Q: What role does PR play?

A: It’s an extension of advertising. Advertising dollars get a magazine’s attention. PR people are the second wave that come in to “help” the publication push its editorial content in the direction that most pleases the advertiser.

Example: A Caribbean country’s tourist board commits to $250,000 worth of advertising to be spread over a one-year period. A month or two later, a PR representative from that country’s tourist board calls the magazine’s ad director and says, “I’ve got a great idea for a story about a new golf course and four-star resort that are opening three months from now on our island.” The ad director says, “Great idea!” The ad director has a meeting with the editor in chief during which he or she reminds the editor in chief of the $250,000 ad buy.

The editor in chief delegates the story to a staff editor, who in turn assigns the golf-course-four-star-resort story to a writer.
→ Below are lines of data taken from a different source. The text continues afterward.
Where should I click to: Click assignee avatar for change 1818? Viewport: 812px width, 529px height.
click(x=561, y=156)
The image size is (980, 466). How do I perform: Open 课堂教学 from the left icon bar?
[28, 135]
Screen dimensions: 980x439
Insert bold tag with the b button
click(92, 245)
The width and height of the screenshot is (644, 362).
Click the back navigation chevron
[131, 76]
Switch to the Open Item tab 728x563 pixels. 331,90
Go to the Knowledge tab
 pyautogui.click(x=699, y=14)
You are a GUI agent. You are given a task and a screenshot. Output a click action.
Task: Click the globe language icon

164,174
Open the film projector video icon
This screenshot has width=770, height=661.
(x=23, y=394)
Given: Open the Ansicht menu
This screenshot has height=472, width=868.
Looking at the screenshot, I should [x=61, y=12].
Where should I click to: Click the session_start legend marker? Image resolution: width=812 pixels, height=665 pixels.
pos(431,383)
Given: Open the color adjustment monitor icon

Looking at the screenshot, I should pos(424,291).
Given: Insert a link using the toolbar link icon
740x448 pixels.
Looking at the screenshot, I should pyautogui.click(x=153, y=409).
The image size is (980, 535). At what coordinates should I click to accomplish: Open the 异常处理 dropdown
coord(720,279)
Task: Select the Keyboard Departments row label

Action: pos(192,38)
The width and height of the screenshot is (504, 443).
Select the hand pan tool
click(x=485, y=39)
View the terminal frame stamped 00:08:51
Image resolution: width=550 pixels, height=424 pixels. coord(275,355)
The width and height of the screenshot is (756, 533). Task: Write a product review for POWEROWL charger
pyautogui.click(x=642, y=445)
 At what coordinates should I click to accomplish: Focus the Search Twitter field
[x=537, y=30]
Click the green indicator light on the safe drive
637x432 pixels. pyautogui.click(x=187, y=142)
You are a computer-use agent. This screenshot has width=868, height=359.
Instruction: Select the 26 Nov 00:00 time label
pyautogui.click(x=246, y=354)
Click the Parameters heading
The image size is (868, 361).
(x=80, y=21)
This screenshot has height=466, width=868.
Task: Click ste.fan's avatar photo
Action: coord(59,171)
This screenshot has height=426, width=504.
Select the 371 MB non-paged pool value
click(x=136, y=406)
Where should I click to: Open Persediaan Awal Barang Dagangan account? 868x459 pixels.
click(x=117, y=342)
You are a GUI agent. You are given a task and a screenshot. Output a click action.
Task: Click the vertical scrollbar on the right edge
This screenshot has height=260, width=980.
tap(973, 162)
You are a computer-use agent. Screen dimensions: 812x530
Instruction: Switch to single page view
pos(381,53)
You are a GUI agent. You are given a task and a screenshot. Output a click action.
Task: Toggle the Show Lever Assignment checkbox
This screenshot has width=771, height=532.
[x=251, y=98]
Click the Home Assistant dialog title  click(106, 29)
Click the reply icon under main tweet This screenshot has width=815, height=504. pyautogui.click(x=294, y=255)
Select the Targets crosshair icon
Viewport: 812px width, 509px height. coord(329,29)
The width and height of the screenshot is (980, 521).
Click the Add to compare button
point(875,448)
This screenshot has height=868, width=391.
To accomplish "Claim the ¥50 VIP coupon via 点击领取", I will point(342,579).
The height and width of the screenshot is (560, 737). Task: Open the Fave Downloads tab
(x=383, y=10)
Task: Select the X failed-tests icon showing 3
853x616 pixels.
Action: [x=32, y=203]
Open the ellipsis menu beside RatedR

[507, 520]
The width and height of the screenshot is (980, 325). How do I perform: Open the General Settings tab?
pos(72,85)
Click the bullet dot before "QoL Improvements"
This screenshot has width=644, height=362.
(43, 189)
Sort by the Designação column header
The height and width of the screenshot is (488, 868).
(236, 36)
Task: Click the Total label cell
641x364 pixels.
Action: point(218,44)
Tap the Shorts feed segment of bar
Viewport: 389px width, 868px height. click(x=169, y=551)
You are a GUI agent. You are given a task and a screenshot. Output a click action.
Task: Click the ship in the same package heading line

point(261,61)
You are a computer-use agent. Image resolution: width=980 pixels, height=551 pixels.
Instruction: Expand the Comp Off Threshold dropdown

The primary contact given to the writer is the PR representative who initiated the story. The writer calls the PR rep. The PR rep arranges the writer’s trip (air fare, hotels, food, booze, round of golf, maybe a golf lesson with the club pro, everything paid for by the PR agency). The writer takes the trip, tours the new facility, and has a genuinely nice time and writes his or her glowing account of the wonderful trip. The magazine gets a nice story and advertising dollars, the Caribbean country gets some nice promotion, the PR agency earns the trust of its client and a feather in its cap to flaunt to prospective new clients about its insider contacts. Everyone is happy. (And by the way, that word “commit” up there is important because it gives the advertiser the opportunity to withdrawal the remainder of its advertising buy for any reason; for example, in the event the publication in question prints something the advertiser doesn’t like.)

Now, did anyone “lie” in this exchange? Not really. But when he or she flips through the pages, the reader usually has no idea of the process, not to mention the $250,000 account, that led to the story about the new hotel and golf course they’re reading.

Q: You mentioned Lonely Planet. When you travel for example in Thailand nearly everyone has a Lonely Planet. Are you sick of this?

A: I wrote critically of Lonely Planet’s self-righteous attitude in my book and I was sort of surprised to get a lot of supportive reaction from people who agreed with me. For whatever reason, I thought my dissatisfaction with Lonely Planet was somewhat rare. But I don’t begrudge LP for its success, which I think it earned in an honest way. But, yeah, it has become sort of a victim of its own success. It’s like the old Yogi Berra line: “That place has gotten so popular that nobody goes there anymore.”